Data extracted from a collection
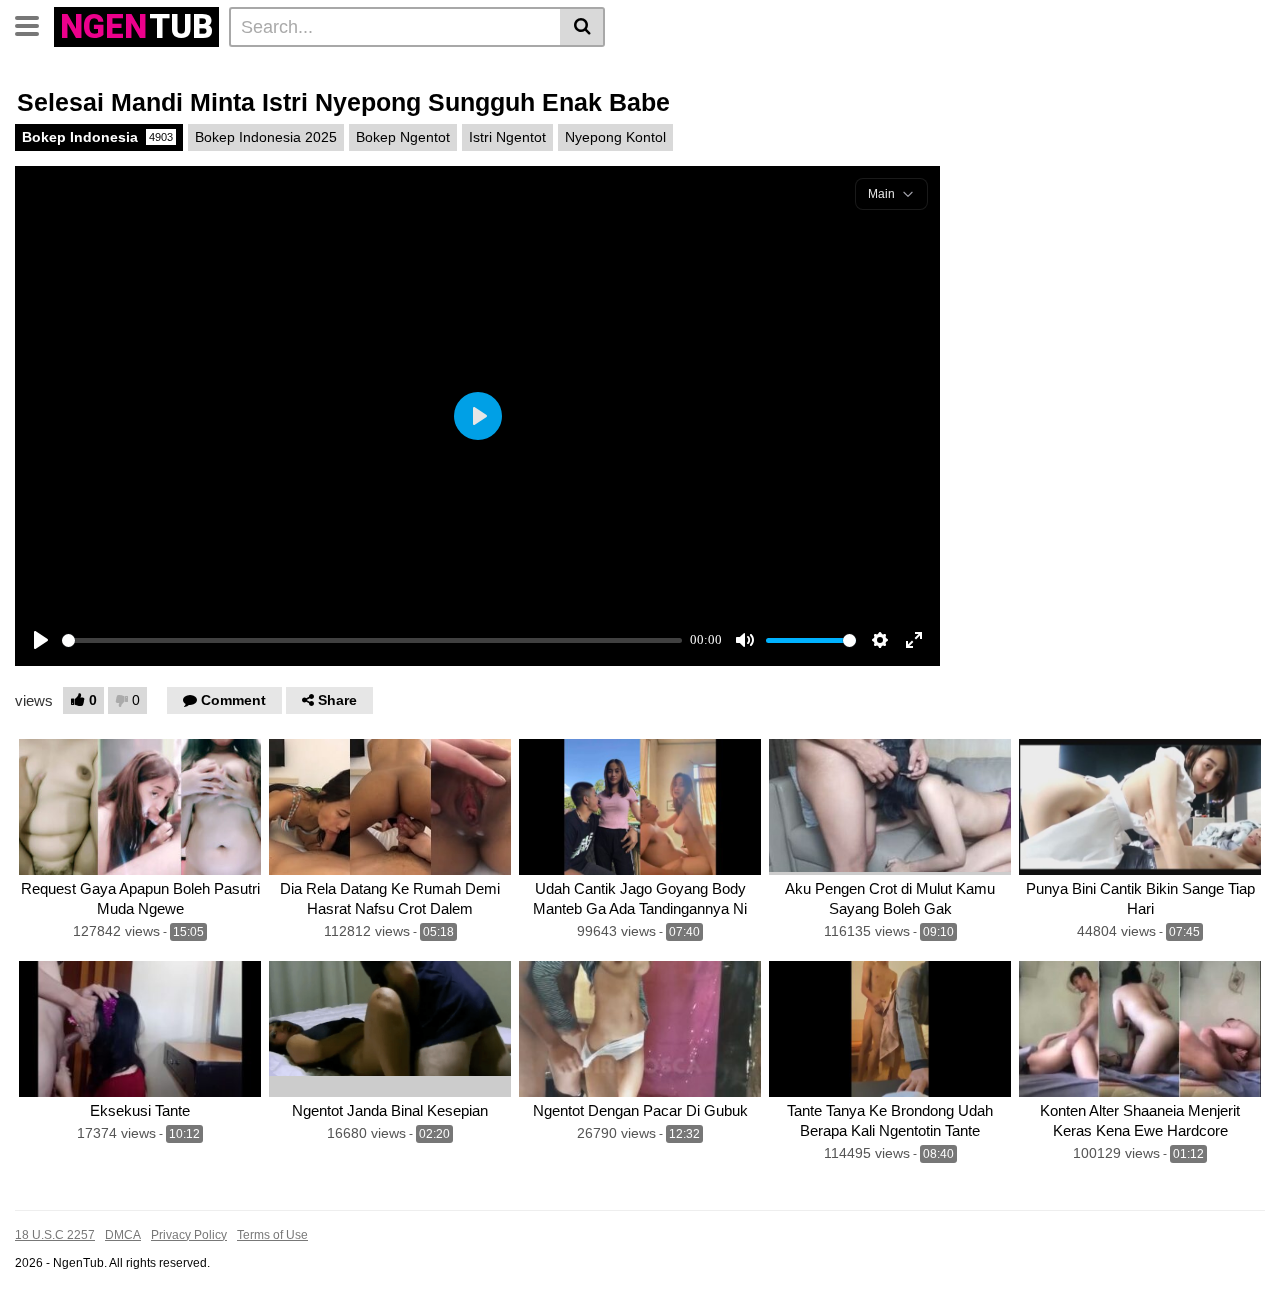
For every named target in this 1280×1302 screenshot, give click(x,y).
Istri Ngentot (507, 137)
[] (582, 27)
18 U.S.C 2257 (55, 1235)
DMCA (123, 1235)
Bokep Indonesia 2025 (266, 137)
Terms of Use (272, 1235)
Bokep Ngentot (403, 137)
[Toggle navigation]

* _WHAT THE TASK ASKS_
Give an exact reproduction of the lines from the one with "[] (582, 27)" to the final line of the entries, including both.

* _OUTPUT OF THE EXERCISE_
[] (582, 27)
18 U.S.C 2257 (55, 1235)
DMCA (123, 1235)
Bokep Indonesia 2025 (266, 137)
Terms of Use (272, 1235)
Bokep Ngentot (403, 137)
[Toggle navigation]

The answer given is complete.